▼

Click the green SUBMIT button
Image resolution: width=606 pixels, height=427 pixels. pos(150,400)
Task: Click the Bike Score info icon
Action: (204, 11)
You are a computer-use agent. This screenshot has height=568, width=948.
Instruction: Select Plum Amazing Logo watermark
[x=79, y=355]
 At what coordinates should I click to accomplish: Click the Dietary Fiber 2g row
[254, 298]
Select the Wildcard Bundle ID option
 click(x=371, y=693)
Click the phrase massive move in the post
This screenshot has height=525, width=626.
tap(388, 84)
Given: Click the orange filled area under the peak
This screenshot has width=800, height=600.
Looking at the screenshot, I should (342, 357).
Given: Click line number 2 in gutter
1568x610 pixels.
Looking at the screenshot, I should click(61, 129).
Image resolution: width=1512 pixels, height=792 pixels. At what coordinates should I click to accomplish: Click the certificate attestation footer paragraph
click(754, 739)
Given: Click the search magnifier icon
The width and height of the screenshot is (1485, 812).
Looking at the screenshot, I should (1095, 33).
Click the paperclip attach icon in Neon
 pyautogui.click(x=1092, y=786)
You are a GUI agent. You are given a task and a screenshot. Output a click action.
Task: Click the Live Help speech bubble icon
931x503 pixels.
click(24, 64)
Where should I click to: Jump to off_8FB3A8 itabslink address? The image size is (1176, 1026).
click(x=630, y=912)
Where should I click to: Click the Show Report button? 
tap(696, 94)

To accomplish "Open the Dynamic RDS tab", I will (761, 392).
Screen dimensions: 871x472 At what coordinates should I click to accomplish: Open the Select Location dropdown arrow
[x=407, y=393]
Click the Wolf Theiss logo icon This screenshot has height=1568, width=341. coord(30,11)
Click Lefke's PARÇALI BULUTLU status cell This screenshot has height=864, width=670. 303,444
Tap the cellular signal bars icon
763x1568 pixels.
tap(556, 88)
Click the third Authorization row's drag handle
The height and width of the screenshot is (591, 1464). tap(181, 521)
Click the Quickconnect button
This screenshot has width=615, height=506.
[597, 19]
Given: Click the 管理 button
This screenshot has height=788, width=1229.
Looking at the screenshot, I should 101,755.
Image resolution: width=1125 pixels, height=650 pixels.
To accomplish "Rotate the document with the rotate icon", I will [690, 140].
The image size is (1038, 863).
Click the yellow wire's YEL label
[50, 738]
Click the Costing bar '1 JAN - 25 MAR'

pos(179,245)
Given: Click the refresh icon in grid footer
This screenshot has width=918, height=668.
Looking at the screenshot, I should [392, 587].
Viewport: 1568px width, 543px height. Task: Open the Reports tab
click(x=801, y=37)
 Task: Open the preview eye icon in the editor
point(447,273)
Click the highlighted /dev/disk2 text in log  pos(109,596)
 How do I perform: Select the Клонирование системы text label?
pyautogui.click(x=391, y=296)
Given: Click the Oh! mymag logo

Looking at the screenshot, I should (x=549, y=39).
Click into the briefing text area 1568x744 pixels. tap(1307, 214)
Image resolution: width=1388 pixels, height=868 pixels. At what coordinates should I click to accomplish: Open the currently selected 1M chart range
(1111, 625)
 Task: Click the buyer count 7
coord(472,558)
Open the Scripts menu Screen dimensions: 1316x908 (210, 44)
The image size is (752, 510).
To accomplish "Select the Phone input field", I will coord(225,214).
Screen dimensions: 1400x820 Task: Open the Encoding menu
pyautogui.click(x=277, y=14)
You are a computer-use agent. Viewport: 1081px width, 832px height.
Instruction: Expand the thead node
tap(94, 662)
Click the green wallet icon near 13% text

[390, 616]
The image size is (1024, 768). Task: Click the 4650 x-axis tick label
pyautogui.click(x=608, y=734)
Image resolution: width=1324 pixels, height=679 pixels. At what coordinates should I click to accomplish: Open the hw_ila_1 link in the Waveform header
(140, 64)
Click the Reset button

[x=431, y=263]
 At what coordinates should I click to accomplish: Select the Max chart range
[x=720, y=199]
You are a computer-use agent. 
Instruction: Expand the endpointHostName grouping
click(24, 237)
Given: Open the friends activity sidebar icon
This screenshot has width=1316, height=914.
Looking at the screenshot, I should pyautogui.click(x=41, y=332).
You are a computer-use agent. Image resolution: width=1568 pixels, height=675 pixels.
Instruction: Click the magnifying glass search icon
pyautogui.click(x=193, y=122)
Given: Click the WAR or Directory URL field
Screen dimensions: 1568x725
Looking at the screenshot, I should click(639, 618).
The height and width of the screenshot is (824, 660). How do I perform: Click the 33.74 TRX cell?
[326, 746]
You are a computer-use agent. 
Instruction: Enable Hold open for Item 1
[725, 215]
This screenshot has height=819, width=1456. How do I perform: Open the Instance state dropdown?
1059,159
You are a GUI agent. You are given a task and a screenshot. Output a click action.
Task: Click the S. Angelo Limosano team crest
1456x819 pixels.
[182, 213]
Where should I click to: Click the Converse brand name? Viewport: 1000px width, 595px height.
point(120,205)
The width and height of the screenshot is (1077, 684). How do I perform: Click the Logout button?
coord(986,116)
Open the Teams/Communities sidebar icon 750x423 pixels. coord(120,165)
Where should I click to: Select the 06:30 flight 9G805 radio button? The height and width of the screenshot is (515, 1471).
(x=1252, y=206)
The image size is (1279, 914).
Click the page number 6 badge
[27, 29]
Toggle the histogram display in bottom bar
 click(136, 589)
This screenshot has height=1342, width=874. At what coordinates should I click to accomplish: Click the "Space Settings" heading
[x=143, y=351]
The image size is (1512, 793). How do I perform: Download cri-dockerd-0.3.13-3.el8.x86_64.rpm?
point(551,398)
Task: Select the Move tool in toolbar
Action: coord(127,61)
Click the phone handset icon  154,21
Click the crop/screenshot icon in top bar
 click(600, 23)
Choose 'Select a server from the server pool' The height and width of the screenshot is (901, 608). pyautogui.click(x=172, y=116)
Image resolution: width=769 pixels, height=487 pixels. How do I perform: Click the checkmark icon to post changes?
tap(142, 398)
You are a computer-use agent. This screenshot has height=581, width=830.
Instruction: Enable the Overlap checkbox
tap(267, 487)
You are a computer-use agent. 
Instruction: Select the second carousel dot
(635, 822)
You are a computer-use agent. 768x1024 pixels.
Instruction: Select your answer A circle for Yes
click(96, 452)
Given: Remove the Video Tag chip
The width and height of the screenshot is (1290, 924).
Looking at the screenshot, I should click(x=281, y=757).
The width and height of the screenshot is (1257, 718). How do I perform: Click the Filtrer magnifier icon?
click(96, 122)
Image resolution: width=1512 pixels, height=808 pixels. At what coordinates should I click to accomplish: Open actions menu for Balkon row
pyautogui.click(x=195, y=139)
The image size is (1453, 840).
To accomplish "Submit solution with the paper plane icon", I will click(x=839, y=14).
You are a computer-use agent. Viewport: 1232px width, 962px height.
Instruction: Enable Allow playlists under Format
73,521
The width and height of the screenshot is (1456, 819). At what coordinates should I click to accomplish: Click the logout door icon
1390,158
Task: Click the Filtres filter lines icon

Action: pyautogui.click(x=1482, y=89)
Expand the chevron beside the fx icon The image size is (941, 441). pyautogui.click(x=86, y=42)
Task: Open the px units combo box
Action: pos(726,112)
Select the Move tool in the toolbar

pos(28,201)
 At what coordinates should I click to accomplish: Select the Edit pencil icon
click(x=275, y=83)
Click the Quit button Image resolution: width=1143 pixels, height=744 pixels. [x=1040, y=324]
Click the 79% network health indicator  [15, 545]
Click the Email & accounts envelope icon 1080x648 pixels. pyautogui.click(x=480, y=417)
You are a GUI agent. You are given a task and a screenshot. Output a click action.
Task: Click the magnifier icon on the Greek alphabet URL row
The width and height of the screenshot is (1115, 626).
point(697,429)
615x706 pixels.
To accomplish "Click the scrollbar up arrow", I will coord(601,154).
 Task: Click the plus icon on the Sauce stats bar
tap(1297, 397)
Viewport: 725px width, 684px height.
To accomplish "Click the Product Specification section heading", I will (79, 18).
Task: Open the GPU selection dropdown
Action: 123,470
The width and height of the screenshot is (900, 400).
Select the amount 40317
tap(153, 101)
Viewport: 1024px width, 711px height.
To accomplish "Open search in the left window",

▲

**Exercise objective**
Copy the entries above word for word, from the line containing "You are a computer-use agent. 768x1024" through the line containing "Click the 79%", both lines included.

**Exercise result**
You are a computer-use agent. 768x1024 pixels.
Instruction: Select your answer A circle for Yes
click(96, 452)
Given: Remove the Video Tag chip
The width and height of the screenshot is (1290, 924).
Looking at the screenshot, I should click(x=281, y=757).
The width and height of the screenshot is (1257, 718). How do I perform: Click the Filtrer magnifier icon?
click(96, 122)
Image resolution: width=1512 pixels, height=808 pixels. At what coordinates should I click to accomplish: Open actions menu for Balkon row
pyautogui.click(x=195, y=139)
The image size is (1453, 840).
To accomplish "Submit solution with the paper plane icon", I will click(x=839, y=14).
You are a computer-use agent. Viewport: 1232px width, 962px height.
Instruction: Enable Allow playlists under Format
73,521
The width and height of the screenshot is (1456, 819). At what coordinates should I click to accomplish: Click the logout door icon
1390,158
Task: Click the Filtres filter lines icon

Action: pyautogui.click(x=1482, y=89)
Expand the chevron beside the fx icon The image size is (941, 441). pyautogui.click(x=86, y=42)
Task: Open the px units combo box
Action: pos(726,112)
Select the Move tool in the toolbar

pos(28,201)
 At what coordinates should I click to accomplish: Select the Edit pencil icon
click(x=275, y=83)
Click the Quit button Image resolution: width=1143 pixels, height=744 pixels. [x=1040, y=324]
Click the 79% network health indicator  [15, 545]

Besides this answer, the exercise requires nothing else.